Right, am I the only girl who feels sorry for Big? Okay, fair enough, he’s done his own fair share of messing. But dear God, that woman is just never happy. Now that she finally has him in a committed relationship,  Carrie seems to spend all her energy looking for new things to nag him about. The poor guy can’t even watch a bit of telly without her having a go. He brings home dinner because she’s too damn lazy to sort something out, and she moans that they “ate in twice last week.” Wow, she’s definitely feeling the pinch, isn’t she? She then proceeds to bully him into going out when he clearly doesn’t want to, and then drags him home for a good nag when he has the cheek to chat with Penelope Cruz.

She’s married to the man of her dreams. She lives in a bloody gorgeous apartment (which is apparently a “step down”, cos, y’know, we’ve all had to make sacrifices in the face of the R word). She has a deadly job (or lack thereof, depending on how you look at it). She has great mates and an enviable social life. Yet every five seconds she has a big miserable mush on her and is having a grand oul moan at her hubby or pals. At one point, Carrie refers to the single girl she used to be, “running around New York like a crazy person.” At least she was a bitta craic back then.

Blatant Ethnocentrism

(and some double standards)

So, the girls are taking a trip to Abu Dhabi. Excellent. What a great opportunity for our heroines to experience a foreign culture first-hand, perhaps even prompting them to reflect critically on their own values and lifestyles? Um, no. In wearisomely typical New York style, foreign customs are dismissed as quaint (“look at that woman eating french fries under her niqab”) and oppressive (I mean, come on, what kind of fascist society objects to sex in a public place?). Rather than attempting to gain an understanding of local lifestyles and traditions, the supposedly enlightened foursome hold steadfastly to their own ideals and inevitably see it as their duty to set a good empowering example for local women through a karaoke rendition of “I Am Woman.”
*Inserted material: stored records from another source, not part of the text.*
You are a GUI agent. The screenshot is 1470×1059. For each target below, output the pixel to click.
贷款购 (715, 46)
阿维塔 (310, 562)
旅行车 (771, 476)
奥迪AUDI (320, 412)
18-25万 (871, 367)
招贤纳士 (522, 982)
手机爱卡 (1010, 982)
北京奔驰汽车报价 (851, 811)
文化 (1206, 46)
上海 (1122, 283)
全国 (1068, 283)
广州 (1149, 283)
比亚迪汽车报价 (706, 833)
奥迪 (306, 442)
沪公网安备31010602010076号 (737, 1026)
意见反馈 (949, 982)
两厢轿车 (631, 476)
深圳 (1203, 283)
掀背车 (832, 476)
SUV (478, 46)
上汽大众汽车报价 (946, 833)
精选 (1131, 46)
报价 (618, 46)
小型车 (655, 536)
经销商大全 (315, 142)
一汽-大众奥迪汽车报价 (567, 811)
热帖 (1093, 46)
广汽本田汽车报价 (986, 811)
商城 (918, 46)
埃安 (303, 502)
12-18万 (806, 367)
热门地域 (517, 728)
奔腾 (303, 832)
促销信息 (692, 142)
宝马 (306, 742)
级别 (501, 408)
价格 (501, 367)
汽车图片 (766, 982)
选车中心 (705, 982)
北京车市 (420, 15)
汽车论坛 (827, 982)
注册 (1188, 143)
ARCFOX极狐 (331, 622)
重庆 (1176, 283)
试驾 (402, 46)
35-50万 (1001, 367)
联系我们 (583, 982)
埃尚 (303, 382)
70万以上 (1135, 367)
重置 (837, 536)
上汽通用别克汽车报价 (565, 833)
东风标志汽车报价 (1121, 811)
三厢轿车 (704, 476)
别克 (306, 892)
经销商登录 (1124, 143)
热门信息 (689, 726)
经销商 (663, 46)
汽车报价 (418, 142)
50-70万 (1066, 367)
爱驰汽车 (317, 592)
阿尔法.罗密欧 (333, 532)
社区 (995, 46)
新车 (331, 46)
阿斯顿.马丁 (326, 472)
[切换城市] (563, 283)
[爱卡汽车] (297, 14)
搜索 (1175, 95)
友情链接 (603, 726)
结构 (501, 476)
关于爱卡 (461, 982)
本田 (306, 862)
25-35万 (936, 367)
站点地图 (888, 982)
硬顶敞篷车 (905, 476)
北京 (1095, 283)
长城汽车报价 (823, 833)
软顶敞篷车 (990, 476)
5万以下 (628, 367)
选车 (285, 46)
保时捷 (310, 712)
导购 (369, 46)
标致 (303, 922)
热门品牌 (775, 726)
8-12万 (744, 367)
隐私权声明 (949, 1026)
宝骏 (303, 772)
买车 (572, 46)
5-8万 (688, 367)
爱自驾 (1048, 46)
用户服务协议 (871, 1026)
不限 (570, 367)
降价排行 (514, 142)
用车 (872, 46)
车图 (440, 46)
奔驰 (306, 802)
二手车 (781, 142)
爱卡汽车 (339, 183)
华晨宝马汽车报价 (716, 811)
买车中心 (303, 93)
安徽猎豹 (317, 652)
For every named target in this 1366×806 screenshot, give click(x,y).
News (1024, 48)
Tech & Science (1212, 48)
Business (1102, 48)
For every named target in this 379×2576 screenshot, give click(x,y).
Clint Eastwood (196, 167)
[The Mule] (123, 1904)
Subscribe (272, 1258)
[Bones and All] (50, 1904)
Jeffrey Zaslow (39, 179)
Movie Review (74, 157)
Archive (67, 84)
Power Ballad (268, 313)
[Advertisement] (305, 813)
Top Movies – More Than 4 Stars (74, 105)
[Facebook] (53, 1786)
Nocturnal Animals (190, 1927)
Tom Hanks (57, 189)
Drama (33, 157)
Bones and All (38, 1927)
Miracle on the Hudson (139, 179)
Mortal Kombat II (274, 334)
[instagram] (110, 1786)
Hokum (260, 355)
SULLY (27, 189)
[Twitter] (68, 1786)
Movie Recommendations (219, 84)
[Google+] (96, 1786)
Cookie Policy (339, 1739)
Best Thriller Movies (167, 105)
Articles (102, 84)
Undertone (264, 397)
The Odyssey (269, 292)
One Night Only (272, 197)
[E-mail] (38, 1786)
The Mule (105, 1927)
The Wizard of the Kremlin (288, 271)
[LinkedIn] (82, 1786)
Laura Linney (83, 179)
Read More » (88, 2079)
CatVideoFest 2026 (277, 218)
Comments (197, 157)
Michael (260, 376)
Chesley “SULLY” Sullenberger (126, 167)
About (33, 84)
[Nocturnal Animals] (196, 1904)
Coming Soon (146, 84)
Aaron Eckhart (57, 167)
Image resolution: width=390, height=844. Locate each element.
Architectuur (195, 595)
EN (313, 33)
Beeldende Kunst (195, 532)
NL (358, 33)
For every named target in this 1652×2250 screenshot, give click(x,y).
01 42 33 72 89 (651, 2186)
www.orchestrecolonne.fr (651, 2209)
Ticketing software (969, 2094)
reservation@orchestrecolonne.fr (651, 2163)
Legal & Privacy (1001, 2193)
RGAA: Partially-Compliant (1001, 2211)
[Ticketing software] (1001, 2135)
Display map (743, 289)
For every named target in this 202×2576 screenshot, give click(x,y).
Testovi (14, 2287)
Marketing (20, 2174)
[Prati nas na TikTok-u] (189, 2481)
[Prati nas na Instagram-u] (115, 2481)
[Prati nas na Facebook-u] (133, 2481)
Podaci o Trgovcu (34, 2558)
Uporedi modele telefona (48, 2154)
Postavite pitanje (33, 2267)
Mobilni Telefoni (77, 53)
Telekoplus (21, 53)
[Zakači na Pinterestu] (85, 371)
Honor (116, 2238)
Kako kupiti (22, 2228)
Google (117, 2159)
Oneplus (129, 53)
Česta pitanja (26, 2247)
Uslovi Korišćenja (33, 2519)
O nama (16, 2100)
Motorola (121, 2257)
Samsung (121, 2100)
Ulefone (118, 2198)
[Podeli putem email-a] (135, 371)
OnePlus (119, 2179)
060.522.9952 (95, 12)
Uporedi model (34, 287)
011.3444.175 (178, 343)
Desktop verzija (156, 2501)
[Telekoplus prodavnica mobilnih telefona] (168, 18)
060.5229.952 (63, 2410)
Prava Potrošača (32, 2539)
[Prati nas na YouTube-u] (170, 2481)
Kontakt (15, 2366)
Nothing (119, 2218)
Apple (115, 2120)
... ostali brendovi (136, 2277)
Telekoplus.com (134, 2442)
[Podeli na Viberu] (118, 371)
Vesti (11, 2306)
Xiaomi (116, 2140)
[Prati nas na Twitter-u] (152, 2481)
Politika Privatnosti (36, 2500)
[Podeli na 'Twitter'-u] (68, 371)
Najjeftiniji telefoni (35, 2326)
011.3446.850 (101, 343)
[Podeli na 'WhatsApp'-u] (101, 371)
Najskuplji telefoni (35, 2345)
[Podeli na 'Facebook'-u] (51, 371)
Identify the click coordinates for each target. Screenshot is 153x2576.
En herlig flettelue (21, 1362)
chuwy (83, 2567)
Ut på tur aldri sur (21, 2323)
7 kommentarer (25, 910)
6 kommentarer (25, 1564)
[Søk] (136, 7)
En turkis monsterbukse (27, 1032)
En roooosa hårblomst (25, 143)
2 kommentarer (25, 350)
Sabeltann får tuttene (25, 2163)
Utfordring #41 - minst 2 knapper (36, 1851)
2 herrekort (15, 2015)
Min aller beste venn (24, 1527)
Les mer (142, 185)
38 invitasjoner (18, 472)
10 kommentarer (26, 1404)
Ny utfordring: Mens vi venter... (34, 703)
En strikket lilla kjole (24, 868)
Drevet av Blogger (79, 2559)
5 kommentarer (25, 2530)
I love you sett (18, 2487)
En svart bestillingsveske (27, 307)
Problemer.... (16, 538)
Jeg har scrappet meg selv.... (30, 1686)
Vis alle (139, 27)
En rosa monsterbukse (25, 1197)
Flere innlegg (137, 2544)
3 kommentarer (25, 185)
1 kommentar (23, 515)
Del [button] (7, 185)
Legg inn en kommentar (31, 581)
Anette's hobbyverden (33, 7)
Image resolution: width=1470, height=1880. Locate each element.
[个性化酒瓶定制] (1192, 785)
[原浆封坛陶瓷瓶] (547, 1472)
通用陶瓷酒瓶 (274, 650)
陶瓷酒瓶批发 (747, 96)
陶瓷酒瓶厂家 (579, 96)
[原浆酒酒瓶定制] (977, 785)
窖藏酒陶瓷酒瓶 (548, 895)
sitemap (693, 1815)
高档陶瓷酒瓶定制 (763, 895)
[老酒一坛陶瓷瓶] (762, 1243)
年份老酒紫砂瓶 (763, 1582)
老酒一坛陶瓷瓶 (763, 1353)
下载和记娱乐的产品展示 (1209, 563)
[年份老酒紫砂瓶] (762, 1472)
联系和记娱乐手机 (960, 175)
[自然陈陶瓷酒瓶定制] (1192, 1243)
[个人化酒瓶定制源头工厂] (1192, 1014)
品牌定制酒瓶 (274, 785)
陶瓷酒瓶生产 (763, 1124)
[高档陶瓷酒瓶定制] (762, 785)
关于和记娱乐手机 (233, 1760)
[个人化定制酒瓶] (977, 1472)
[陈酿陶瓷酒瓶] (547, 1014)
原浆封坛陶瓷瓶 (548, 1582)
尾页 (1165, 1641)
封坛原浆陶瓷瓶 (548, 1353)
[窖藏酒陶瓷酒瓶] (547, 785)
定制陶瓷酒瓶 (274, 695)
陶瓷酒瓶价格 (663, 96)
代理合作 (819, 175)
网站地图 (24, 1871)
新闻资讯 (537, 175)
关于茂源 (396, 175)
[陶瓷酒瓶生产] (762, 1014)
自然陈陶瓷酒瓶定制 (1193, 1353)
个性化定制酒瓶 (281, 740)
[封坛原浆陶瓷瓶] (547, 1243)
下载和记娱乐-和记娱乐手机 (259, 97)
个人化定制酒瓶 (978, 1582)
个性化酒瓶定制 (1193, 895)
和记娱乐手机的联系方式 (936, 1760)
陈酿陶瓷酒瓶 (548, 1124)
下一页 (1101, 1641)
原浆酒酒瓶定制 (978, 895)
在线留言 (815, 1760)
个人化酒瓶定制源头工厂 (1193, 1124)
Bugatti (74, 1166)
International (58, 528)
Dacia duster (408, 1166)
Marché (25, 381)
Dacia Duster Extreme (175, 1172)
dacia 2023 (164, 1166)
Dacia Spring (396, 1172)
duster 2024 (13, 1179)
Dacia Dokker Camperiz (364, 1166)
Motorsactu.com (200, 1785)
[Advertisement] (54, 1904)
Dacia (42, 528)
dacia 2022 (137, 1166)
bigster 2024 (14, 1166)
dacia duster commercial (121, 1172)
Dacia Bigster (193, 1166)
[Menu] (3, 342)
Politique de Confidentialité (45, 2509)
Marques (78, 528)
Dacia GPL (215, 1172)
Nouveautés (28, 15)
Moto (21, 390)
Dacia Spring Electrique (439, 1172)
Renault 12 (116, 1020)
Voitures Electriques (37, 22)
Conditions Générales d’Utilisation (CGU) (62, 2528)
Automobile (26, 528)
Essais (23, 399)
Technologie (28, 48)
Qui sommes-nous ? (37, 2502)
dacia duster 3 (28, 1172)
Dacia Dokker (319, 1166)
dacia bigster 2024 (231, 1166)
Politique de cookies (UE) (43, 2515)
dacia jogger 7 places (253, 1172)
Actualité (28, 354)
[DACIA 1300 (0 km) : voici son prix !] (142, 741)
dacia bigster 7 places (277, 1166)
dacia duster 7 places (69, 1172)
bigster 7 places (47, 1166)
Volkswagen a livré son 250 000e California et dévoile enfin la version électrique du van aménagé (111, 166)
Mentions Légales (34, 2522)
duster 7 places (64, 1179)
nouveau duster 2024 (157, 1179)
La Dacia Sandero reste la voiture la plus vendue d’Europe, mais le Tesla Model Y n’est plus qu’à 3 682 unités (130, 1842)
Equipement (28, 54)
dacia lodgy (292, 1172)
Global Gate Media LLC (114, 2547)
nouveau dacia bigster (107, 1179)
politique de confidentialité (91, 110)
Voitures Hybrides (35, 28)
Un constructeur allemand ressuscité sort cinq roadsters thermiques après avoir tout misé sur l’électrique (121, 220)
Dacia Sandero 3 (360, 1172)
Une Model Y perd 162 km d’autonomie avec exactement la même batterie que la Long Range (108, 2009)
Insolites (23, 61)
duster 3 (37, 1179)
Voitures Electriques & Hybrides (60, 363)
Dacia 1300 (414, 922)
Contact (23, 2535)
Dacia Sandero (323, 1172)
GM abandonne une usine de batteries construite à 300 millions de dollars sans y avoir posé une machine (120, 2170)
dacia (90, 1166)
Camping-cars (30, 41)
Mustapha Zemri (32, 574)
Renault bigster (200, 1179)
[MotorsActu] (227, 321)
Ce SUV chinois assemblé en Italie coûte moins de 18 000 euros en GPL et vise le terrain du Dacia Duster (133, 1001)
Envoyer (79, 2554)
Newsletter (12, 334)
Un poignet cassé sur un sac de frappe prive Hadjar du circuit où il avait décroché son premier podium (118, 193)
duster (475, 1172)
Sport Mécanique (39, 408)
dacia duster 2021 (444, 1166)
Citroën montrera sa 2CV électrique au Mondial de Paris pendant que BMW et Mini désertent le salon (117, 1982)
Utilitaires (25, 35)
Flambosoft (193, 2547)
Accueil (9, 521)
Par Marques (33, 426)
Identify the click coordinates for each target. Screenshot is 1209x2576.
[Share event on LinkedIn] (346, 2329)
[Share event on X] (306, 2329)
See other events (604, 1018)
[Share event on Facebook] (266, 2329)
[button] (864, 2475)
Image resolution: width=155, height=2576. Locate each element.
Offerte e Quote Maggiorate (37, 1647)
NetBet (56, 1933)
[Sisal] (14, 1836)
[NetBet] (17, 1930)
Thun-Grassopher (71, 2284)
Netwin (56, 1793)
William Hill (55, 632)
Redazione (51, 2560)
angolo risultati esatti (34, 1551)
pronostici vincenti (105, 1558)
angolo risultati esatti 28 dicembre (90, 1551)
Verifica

Interestingly, while our gals pity their Abu Dhabi counterparts and ridicule the laws which they see as restricting their liberty, they don’t seem to mind butlers waiting on them hand and foot, 24 hours a day. Apparently New Yorkers are too enlightened for gender inequality, but class and income inequality to the point of glorified slavery is okay.

A Very Oirish Accent

I probably should have opened with this as it was the one thing that actually made me want to get up and run away. Charlotte’s nanny has little function in this film other than to shake her tits about in front of Harry (giving Charlotte something to worry about) and usher the little darlings off the screen when they just Won’t. Stop. Fucking. Crying. A fairly one-dimensional role; could have been played by anyone with large bosoms, but some idiot decided that the nanny should be Irish (I could launch into a tirade here about how Irish people are constantly represented in American films in relatively lower class occupational roles…but I won’t. Much.).

Of course, it was far too much like hard work to actually source and hire a decent-looking Irish actress, or even one who could fake a decent accent. We’re all well used to our fabulous range of accents being butchered by Hollywood, but British actress Alice Eve should really know better; this one would make even Darby O’Gill turn in his grave. Thankfully, she has very little to say.

Money Money Money

Yes, I am aware that sensible budgeting has never really played a big part in SATC. We all know that their spending and

lifestyles are utterly unrealistic and have turned a blind eye in return for the opportunity to gawp at pretty things. However, I found the indulgence and consumerism particularly grating this time around, as I think I may already have implied above. I was particularly struck by how hard it was to really feel any sympathy for Charlotte and Miranda’s motherhood difficulties when they both have full-time hired help. In fact, its difficult to feel any empathy for any of the characters at all when you’re so constantly reminded how much richer they are than you.